Dans un communiqué commun mardi, plusieurs collectifs de victimes d’établissements catholiques (Notre-Dame de Bétharram, Notre-Dame de Garaison et Sainte-Croix-des-Neiges notamment) ont dit leur « profonde indignation », et leur « colère » face à une situation « inacceptable ».

« Une justification trop rapide »

Les médias aussi se sont fait l’écho de ces interrogations. Soulignant la « vive émotion » d’une partie des fidèles, le quotidien la Croix estimait jeudi que « le principe de miséricorde ne peut être employé comme une justification trop rapide ».

Le site traditionaliste « Riposte catholique » s’est indigné d’une décision « injustifiable », en estimant qu’« il serait peut-être temps que Rome intervienne ». « La compassion ne consiste pas à réhabiliter un homme condamné à une fonction canonique », a affirmé le site Tribune chrétienne, lui aussi sur une ligne conservatrice.

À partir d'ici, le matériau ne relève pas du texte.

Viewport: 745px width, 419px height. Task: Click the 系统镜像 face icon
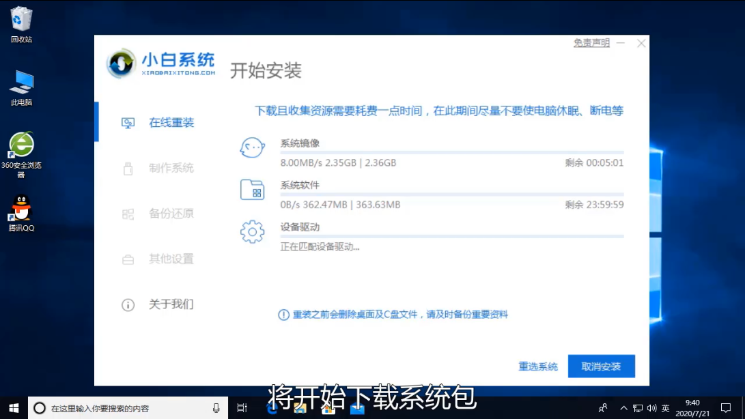[252, 148]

L’émotion est d’autant plus grande que le code canonique prévoit que le chancelier soit « de réputation intègre et au-dessus de tout soupçon ».
Or « la sanction donnée et la peine accomplie ne rétablissent pas la réputation », affirme dans La Croix samedi le théologien Patrick Goujon. Dans l’hebdomadaire Charlie Hebdo, la victime du prêtre, un ancien élève de Bétharram, estime que « même s’il n’est plus au contact d’enfants, c’est un symbole terrible que de le réintégrer ».

La victime doit « aller de l’avant »

L’affaire, qui intervient alors que sont rendues publiques de nouvelles accusations visant l’abbé Pierre, s’inscrit à contre-courant des efforts de l’Eglise face à l’ampleur des violences sexuelles révélées en 2021 par le rapport de la Ciase. Deux commissions de reconnaissance et de réparation ont ainsi été mises en place.

Reconnaissant une « incompréhension » et « des questions » des fidèles, Mgr de Kerimel a de nouveau invoqué jeudi dans un communiqué le principe de « miséricorde » sans quoi l’auteur des faits risquerait une « mort sociale ». « Il ne s’agit aucunement de relativiser un crime » et la victime doit être « reconnue et aidée ». Mais « elle doit aller de l’avant pour se reconstruire », a-t-il ajouté. Une injonction très mal perçue par certains.